• TO DO:
1. Decide whether each statement agrees with the blog post, answering yes or no and quoting the deciding words from it exactly. (a) The baby was born in September. (b) The writer is raising two children. (c) At 16, the writer wanted to write like Carrie Bradshaw.
2. Reproduce, word for word, the part of the blog post that opens with the words containing "And there he" and closes with "being Carrie Bradshaw.".

• SELECTED TEXT:
Monday, November 7, 2011


And there he is!
My sweet MacKinley Benjamin Marlow!
Born September 15th via c-section of course.
We've been home for some time recovering and getting into a good routine.
And now things are getting back to normal, albeit a little more hectic than before.

I've neglected this blog so many times and I hate myself for it. I've gotten so overwhelmed with Mommyhood that I truly need this outlet. 

I was thinking back to when I was 16 and all I could do was dream of being Carrie Bradshaw.
Well I wanted to live Carrie's life, but write like Sylvia Plath.
That's just me! But the point is, I wanted to write. That's all I can ever remember wanting to do other than be a wife and mommy.
I've got that down for the most part, minus the big wedding.

I think somewhere along all the craziness of raising three kids under the age of 3,
and only being 23 myself,
I lost something in myself.
I always promised I'd never do that because its not healthy and I think part of being a good mom is being a happy and secure mom, and I'm not that right now.

Don't get me wrong, I am truly happy.
My kids could make the saddest person in the world happy.
But I'm not one for sitting around watching life pass me and by and sometimes it feels like I'm doing that.

• RECORD LIST:
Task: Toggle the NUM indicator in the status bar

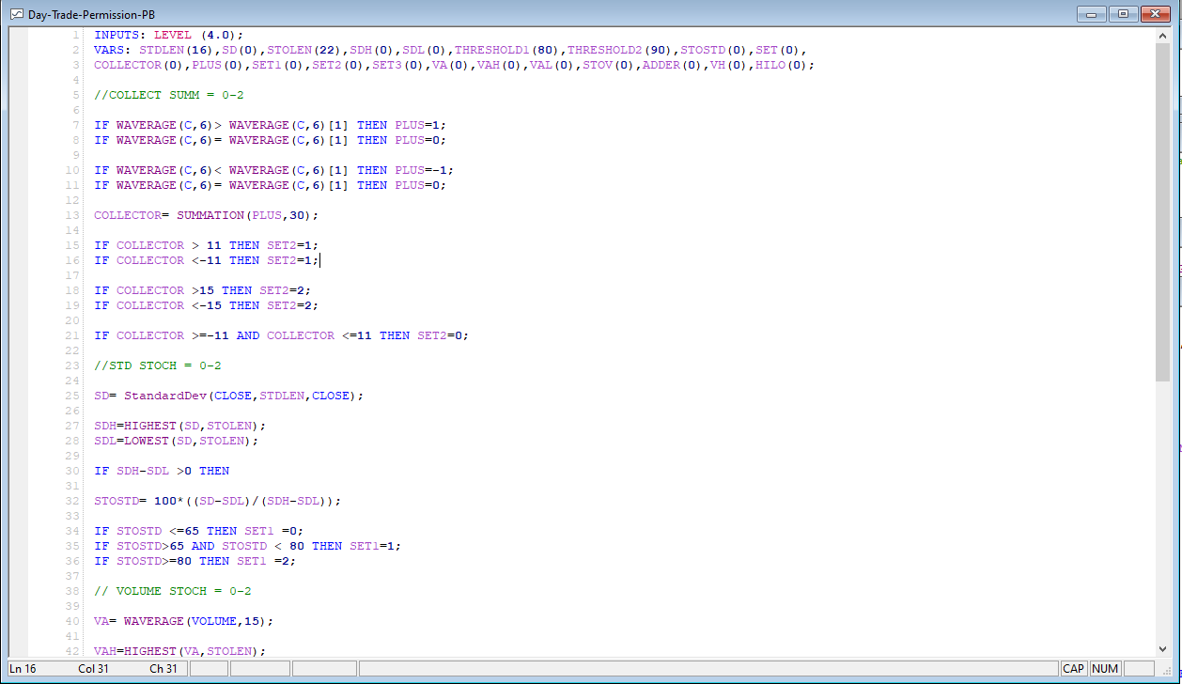Action: [1105, 668]
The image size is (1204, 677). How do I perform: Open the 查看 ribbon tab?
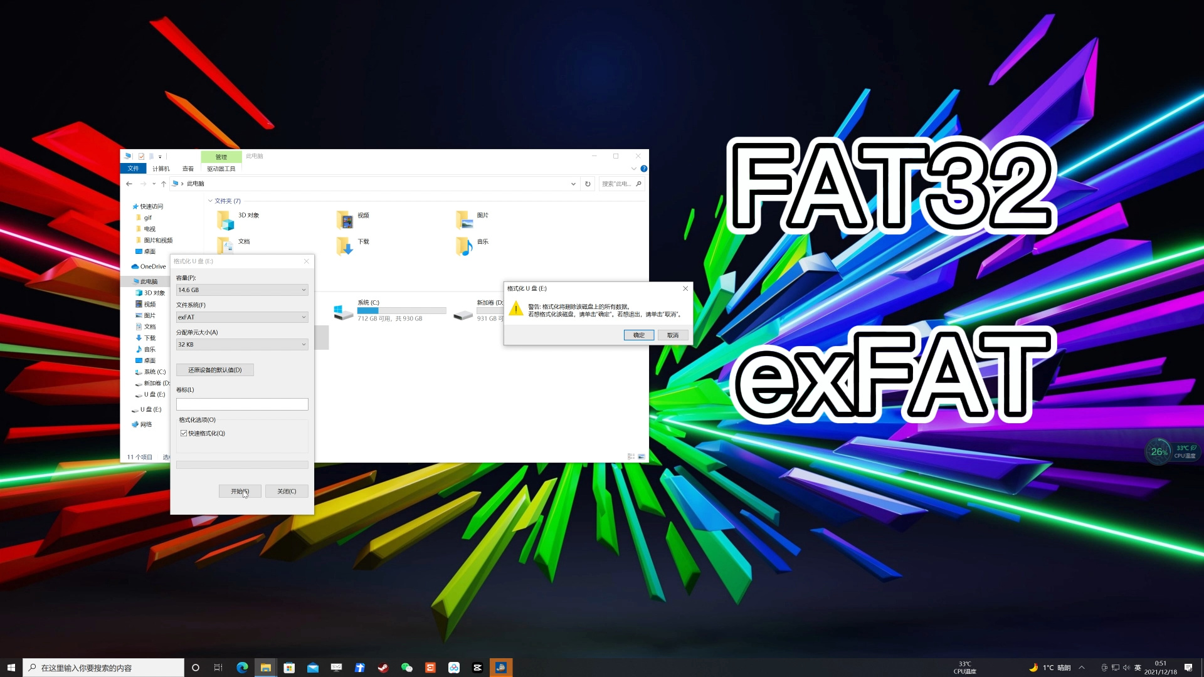coord(187,169)
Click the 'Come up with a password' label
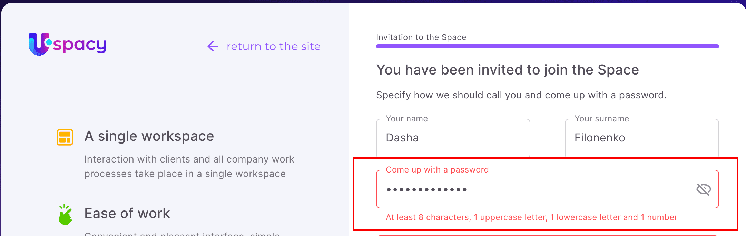This screenshot has width=746, height=236. coord(437,170)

• RESPONSES BY TASK:
1.
(a) Yes: "Born September 15th via c-section of course."
(b) No: "raising three kids under the age of 3"
(c) No: "Well I wanted to live Carrie's life, but write like Sylvia Plath."

2.
And there he is!
My sweet MacKinley Benjamin Marlow!
Born September 15th via c-section of course.
We've been home for some time recovering and getting into a good routine.
And now things are getting back to normal, albeit a little more hectic than before.

I've neglected this blog so many times and I hate myself for it. I've gotten so overwhelmed with Mommyhood that I truly need this outlet. 

I was thinking back to when I was 16 and all I could do was dream of being Carrie Bradshaw.